▸ **Raw data**
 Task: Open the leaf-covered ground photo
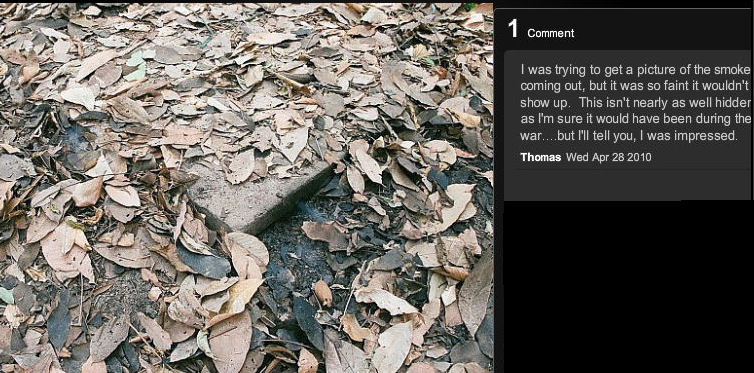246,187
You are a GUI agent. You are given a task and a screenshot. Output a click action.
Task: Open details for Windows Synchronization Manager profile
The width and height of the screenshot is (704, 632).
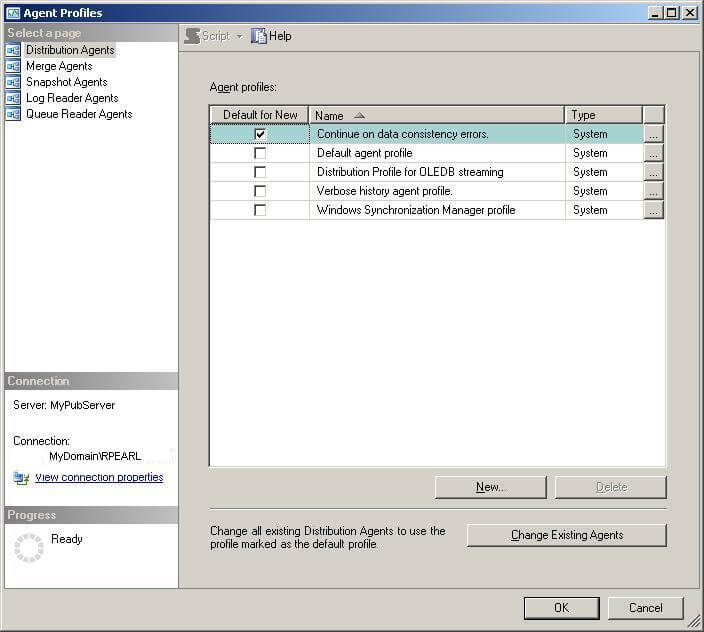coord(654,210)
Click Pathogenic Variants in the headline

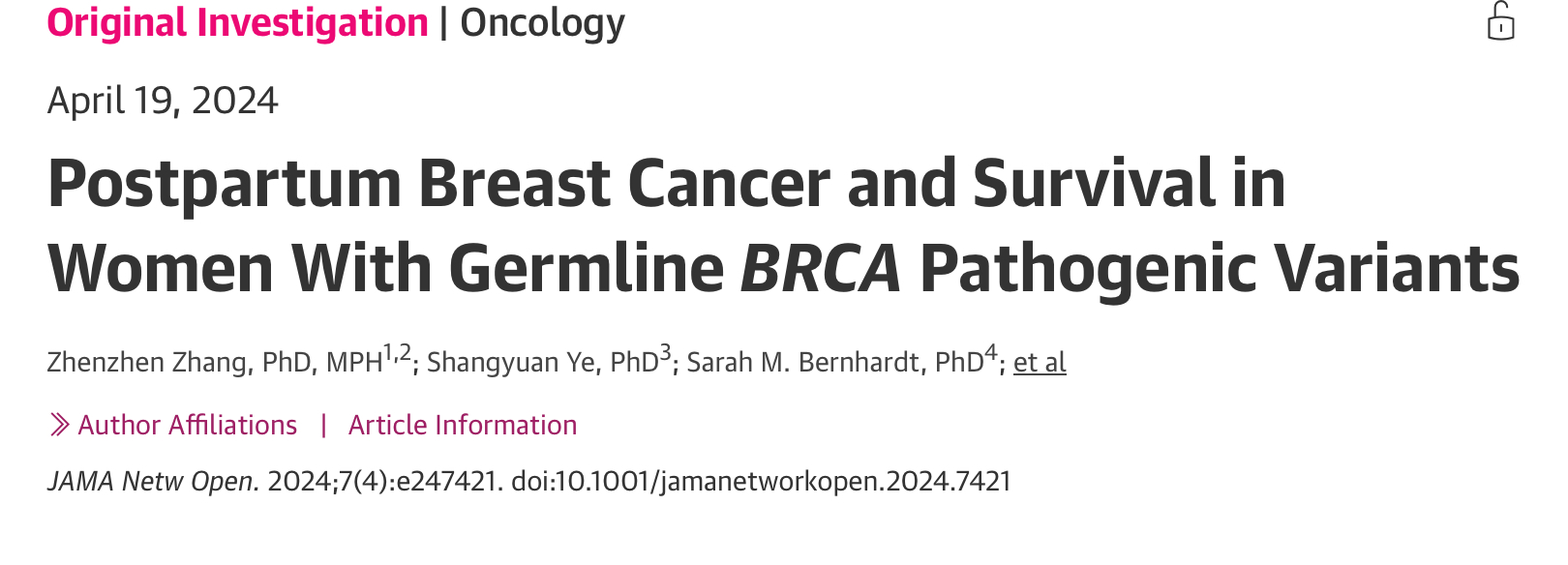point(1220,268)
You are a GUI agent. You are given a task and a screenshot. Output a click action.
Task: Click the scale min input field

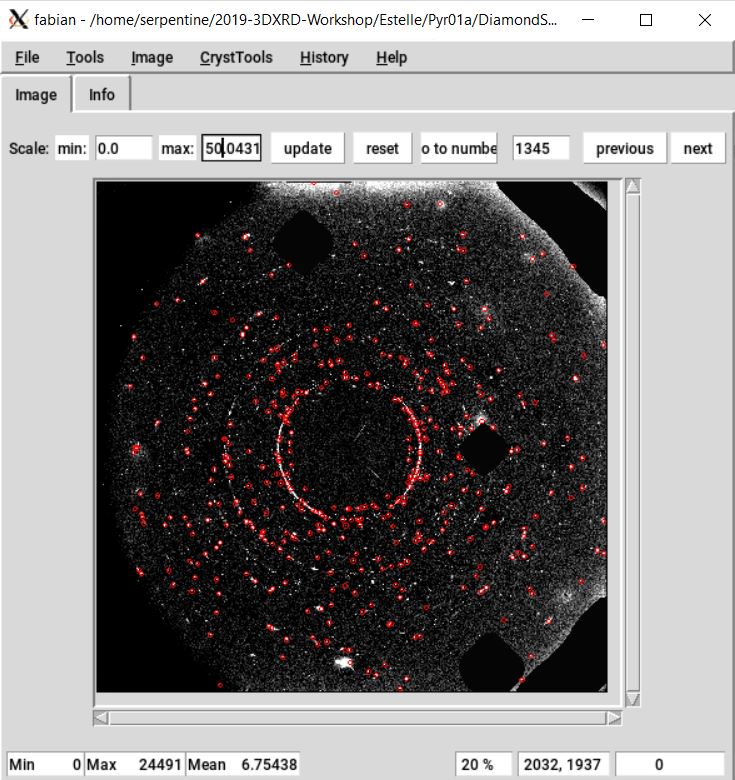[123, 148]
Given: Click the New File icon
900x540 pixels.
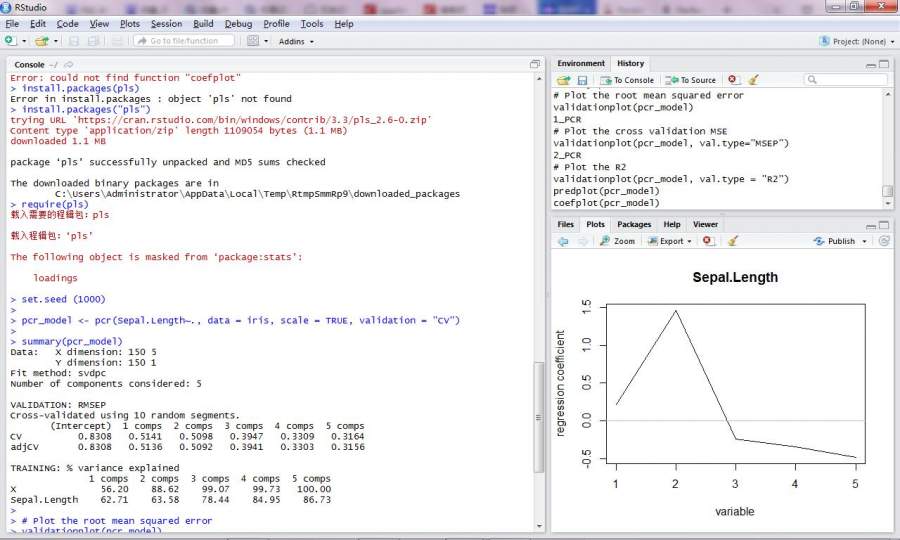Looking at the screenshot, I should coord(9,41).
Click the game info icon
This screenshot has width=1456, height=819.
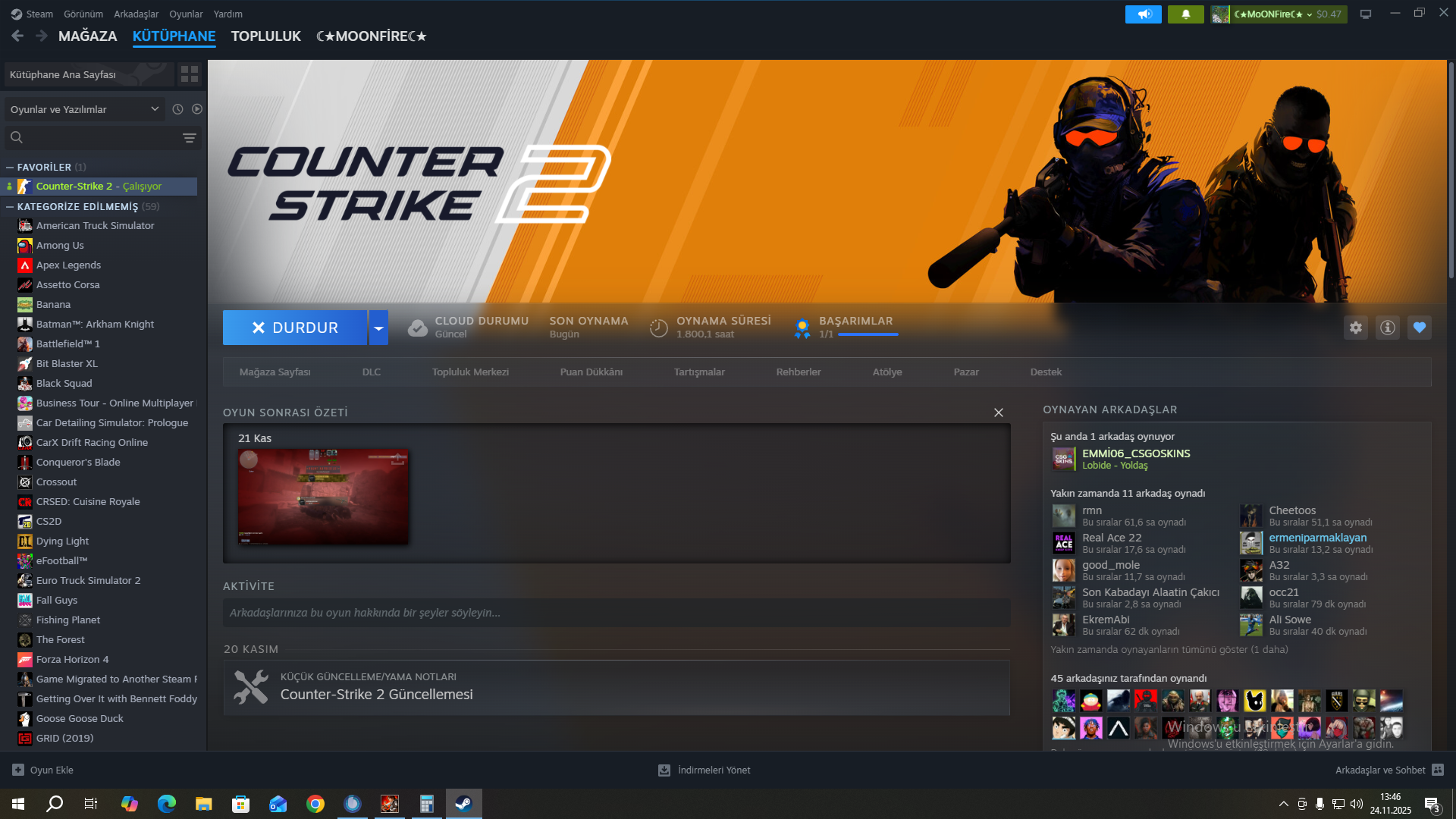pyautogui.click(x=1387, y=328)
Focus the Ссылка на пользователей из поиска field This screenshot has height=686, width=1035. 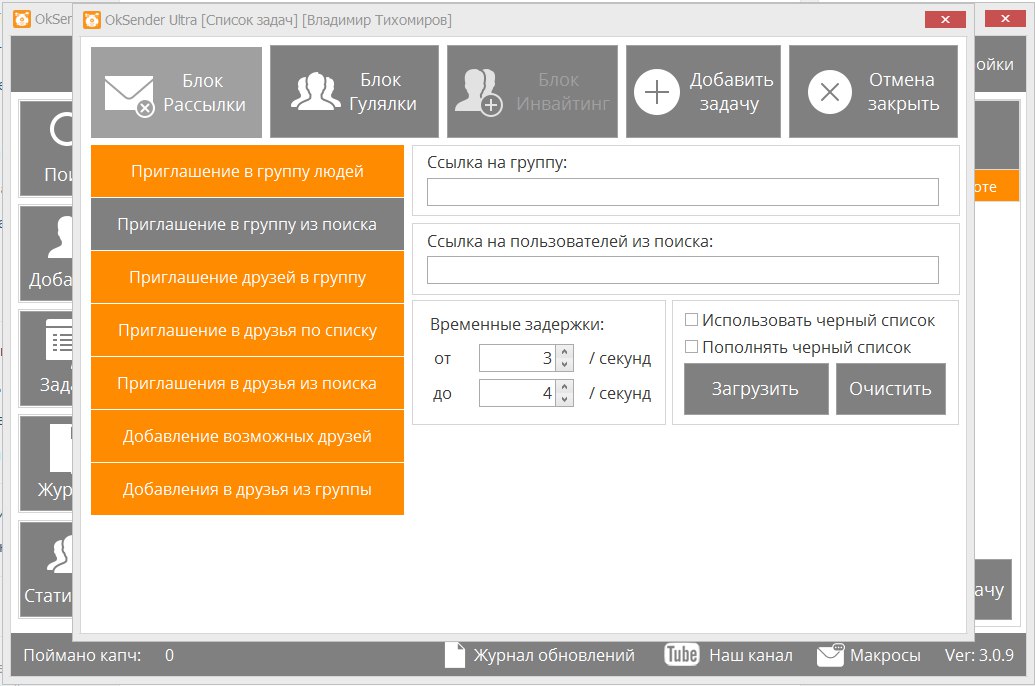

▸ **Problem description**
Of all the material above, only the lines from the one that has "Click Pathogenic Variants in the headline" down to the one that has "Given: Click the New File icon" are to be written out, exactly and with both ends included. Pictures are skipped.

▸ **Solved problem**
Click Pathogenic Variants in the headline

point(1220,268)
You are a GUI agent. You are given a task and a screenshot. Output a click action.
Task: Click the scale min input field

[123, 148]
Given: Click the New File icon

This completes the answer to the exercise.